STATEMENT BY BRETT HERRON, GOOD SECRETARY GENERAL & MEMBER OF WESTERN CAPE PROVINCIAL PARLIAMENT
The City has chosen to create circumstances which will ensure there is no solution.
16 February 2021
City of Cape Town politicians have struck on a convenient new excuse for its failures to develop affordable housing in the inner city – ever. (Not even one affordable home has been developed in the area since the demise of apartheid, effectively maintaining the old group areas status quo.)
Instead of wasting their energy devising political strategies hinging on dishonest excuses, such as claiming that the occupation by housing activists of one site in Woodstock somehow prevents the development of any others sites, Mayor Dan Plato and Housing Mayco member Malusi Booi should take residents into their confidence and explain the thinking behind their resistance to spatial integration.
They must explain how their argument that the occupied Woodstock Hospital Site is the only site available for social housing in the area squares with the fact that they’ve just signed a lease to rent an alternative Newmarket Street site to Growthpoint Properties to be used as a parking lot.
They must explain how it squares with the fact that they cancelled all the inner city housing developments launched by former Mayor Patricia de Lille and I in September 2017 – in the CBD, Woodstock and Salt River – only to now conveniently pretend that the occupation of most complicated site to develop, Woodstock Hospital, is all that’s blocking their way.
In addition to the hospital site, Patricia de Lille and I identified several others that were vacant, derelict and thus fairly uncomplicated to develop – including the parking lot in Newmarket Street near the Good Hope Centre. Others included the Fruit and Veg site in Roeland Street, a vacant site in Pickwick Street in Salt River, and a vacant site opposite the Woodstock Hospital.
These sites would have yielded at least 2000 social housing units in several mixed income developments.
The idea that Cape Town can forever avoid breaking down its rigid apartheid spatial divisions reflects the continuing influence in the DA of former National Party operatives, the so-called conservative caucus.
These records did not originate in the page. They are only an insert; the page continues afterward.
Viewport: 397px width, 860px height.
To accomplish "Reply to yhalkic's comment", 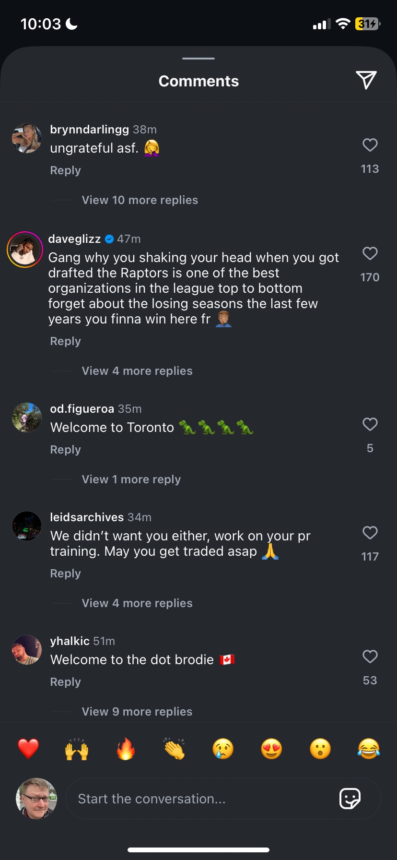I will (66, 682).
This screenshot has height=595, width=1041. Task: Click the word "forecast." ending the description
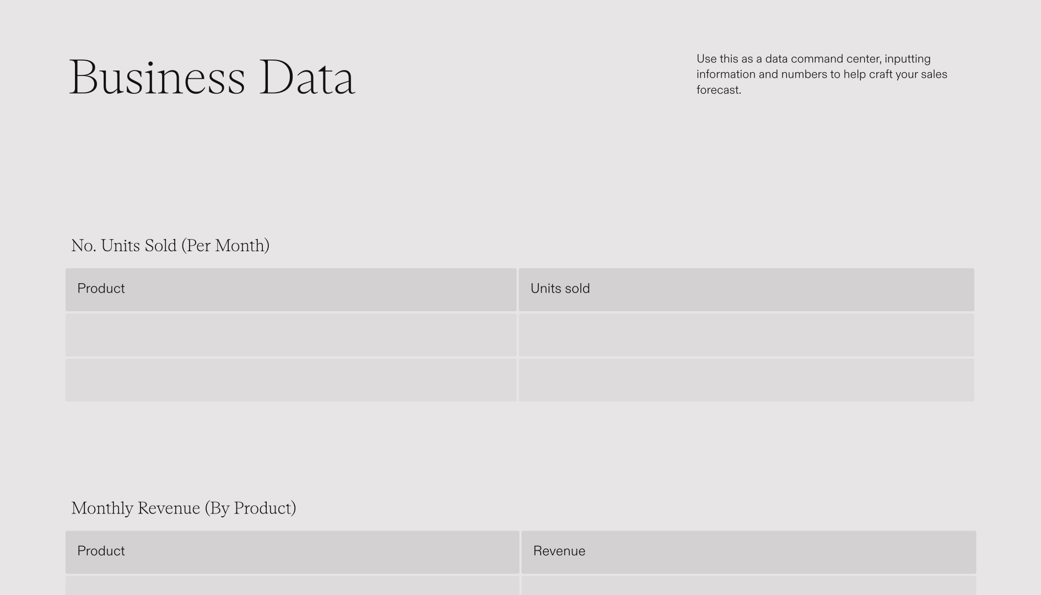tap(719, 90)
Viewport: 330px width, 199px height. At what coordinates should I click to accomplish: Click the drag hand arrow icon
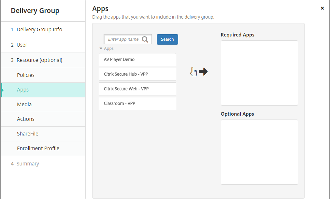(x=199, y=72)
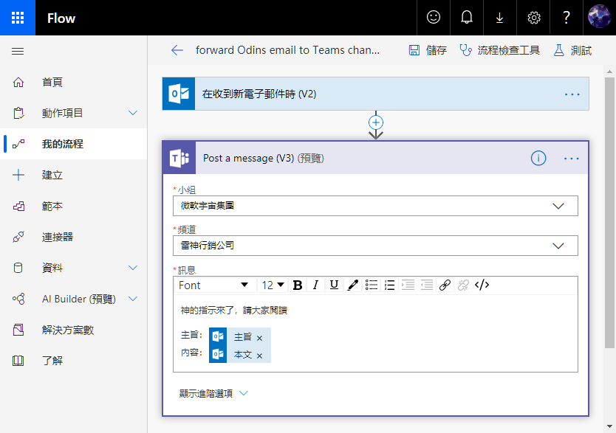Click the info icon on Post a message
Image resolution: width=616 pixels, height=433 pixels.
[x=538, y=158]
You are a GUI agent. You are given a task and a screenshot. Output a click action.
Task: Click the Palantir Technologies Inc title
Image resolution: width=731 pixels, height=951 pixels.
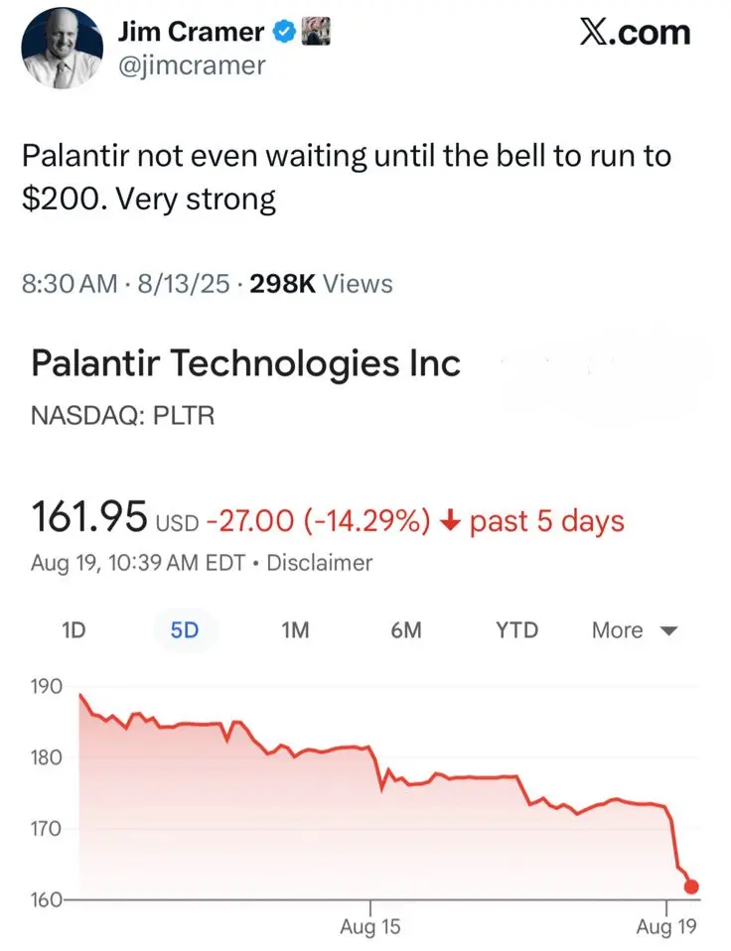coord(245,363)
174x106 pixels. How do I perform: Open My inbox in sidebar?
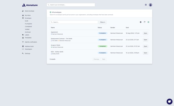(28, 15)
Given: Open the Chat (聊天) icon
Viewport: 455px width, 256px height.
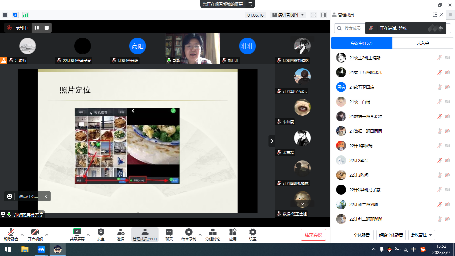Looking at the screenshot, I should (169, 234).
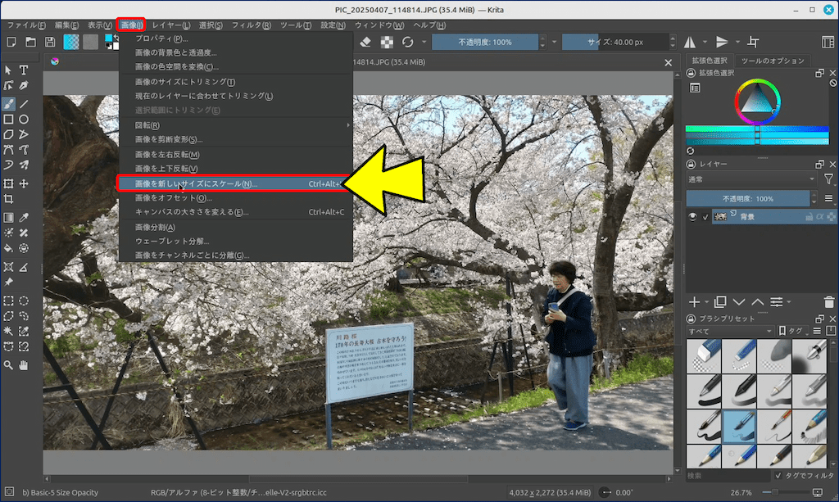
Task: Switch to the ツールのオプション tab
Action: [772, 61]
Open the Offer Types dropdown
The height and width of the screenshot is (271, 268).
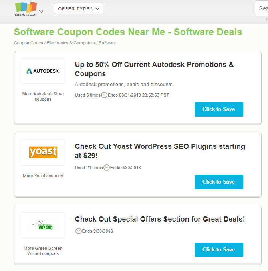click(x=79, y=9)
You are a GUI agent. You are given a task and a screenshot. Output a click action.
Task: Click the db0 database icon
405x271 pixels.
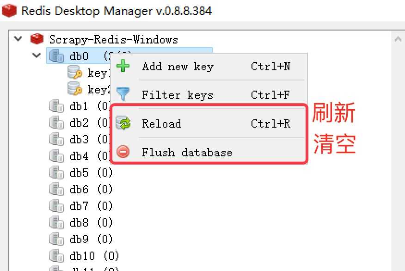56,56
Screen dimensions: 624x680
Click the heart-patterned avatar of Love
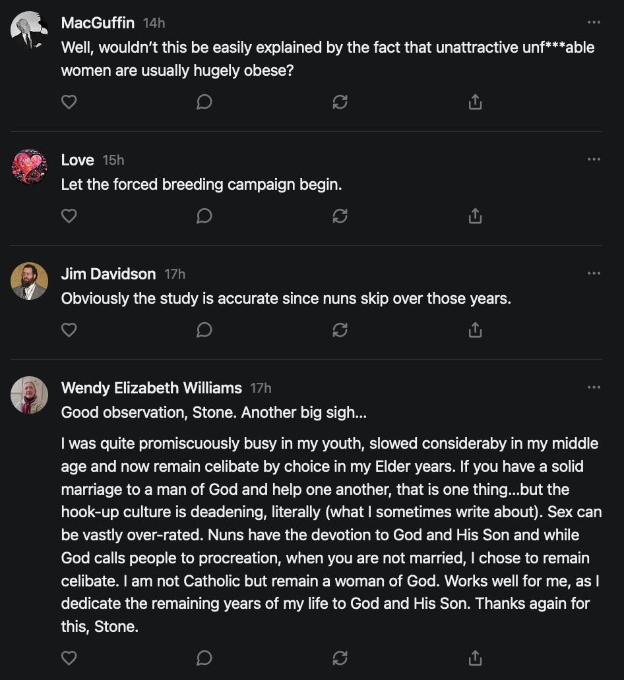pos(30,167)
It is an idea that is short-sighted, discriminatory and unsustainable.
Plato and Booi are playing a dangerous game.
Instead of working with and engaging with the occupiers of the Woodstock Hospital site to find a solution they have chosen to demonise the occupiers knowing that this creates circumstances in which there is no solution. This is the perfect outcome for those who have no will to integrate the city or use public land to help resolve the affordable housing crisis.